The chemical fixation process is preferred in diagnostic pathology.^5,34,44 Formalin-fixed paraffin-embedded (FFPE) specimens exhibit superior tissue morphology and are most suitable for microscopic analysis and immunohistochemistry. However, FFPE samples have disadvantages: it is difficult to extract high quality DNA and RNA from FFPE samples, there are health hazards related to the use of formaldehyde, and the fixation process is quite slow.^48–50 Several reports have demonstrated that alcohol-based fixatives achieve comparable immunohistochemical staining and morphology and achieve superior preservation of nucleic acids compared with formaldehyde fixation.^48–52 Zinc-based fixatives, which contain salts of zinc in buffered solution, are non-cross-linking or noncoagulative. They show excellent preservation of morphology, superior antigenicity and immunohistochemical staining, as well as good quality RNA and DNA yield from fixed specimens.^53,54

It is a common practice in both the clinical as well as research settings to store precut, unstained tissue sections on slides for a variety of reasons, including later use as positive controls, retrospective analysis, specimen conservation by limiting the sectioning sessions, ease of storage of slides, and ability to maintain FFPE blocks at a central repository while keeping slides in different locations.^55–57 However, there is strong evidence that the immunoreactivity of antigens in these precut tissue sections decreases significantly with storage time.^55–62 ER, PR, Her-2, and p53 showed moderate to significant decreases in antigenicity with storage times of 3 to 6 months.^55,57,59 Cytokeratins, smooth muscle actin, PS-100, CD45, CD20, and CD30 exhibited no significant changes in expression over 3 to 10 years, and a moderate increase in immunostaining of vimentin was also observed. ⁵⁸ The mechanisms involved in loss of antigenicity in stored sections are not fully understood. Low temperature (4°C) storage does not prevent the loss of antigenicity.^55,59 Exposure to air resulting in oxidation was thought to be one of the important mechanisms affecting antigenicity in stored slides.^60,62 Yet the addition of paraffin layers or storage in a nitrogen environment did not offer sufficient protection to precut tissue sections, while the use of wax-soluble antioxidants diminished the protective effects of the paraffin coating. ⁶⁰ Recent studies in which precut tissue sections were stored in a vacuum chamber with desiccant showed that endogenous or exogenous water in the tissues protected the antigens and thereby significantly affected their immunoreactivity. ⁶¹

Analysis Using Preserved Tissue Sections

Summary

Preservation of fresh tissue samples resected from the human body for diagnostic pathology is extremely important and is sensitive to processing methods.

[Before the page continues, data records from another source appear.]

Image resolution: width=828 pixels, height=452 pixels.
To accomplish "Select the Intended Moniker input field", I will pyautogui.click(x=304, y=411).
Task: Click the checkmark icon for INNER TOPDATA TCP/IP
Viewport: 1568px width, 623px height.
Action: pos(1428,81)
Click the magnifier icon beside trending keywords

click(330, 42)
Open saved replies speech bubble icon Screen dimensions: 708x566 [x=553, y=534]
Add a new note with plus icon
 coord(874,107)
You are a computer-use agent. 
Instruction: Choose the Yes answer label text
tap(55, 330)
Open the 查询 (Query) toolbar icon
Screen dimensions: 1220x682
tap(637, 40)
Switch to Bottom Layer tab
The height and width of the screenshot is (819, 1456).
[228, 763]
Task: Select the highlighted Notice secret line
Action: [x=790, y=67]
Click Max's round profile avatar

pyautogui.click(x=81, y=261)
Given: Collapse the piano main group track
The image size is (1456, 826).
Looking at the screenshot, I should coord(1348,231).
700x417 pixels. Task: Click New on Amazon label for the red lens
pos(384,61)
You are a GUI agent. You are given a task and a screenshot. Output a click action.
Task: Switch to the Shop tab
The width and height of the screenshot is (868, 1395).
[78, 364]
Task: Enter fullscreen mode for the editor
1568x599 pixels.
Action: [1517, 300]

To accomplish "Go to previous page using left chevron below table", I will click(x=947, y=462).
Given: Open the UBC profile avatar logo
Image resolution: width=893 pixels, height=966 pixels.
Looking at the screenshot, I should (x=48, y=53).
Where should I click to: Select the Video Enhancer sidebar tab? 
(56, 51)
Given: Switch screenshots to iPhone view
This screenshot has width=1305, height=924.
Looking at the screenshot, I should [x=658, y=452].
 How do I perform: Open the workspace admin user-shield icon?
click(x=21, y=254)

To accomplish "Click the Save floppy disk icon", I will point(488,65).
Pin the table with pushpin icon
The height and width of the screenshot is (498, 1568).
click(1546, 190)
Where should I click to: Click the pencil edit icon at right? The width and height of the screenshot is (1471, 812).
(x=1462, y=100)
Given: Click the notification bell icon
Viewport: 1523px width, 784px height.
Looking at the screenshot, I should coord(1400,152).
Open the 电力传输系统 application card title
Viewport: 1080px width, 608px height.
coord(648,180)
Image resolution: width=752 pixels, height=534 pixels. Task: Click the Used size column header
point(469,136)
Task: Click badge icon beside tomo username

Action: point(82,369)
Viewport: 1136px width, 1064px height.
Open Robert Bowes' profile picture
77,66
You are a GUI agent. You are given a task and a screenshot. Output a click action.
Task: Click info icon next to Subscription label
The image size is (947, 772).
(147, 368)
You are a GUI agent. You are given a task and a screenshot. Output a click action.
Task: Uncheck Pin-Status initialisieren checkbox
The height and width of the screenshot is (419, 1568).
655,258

Tissues experience ischemia and intrinsic enzymatic degradation, which alter the state of the biomarkers. Quick processing of the tissue, using either chemical fixation or freezing, arrests the degradation and facilitates the use of tissues for subsequent analysis and long-term storage. Thermal processing is the favored procedure for many applications including intraoperative diagnostics, proteomics, and genomics. In contrast, chemical fixation, using cross-linking fixatives such as formalin or coagulative fixatives such as alcohols, is the preferred procedure for archiving, histology, and immunohistochemical applications. No one processing technique is perfect for all applications; rather each technique has advantages and shortcomings. Therefore, procedures should be selected to optimize the specific downstream application of the tissues.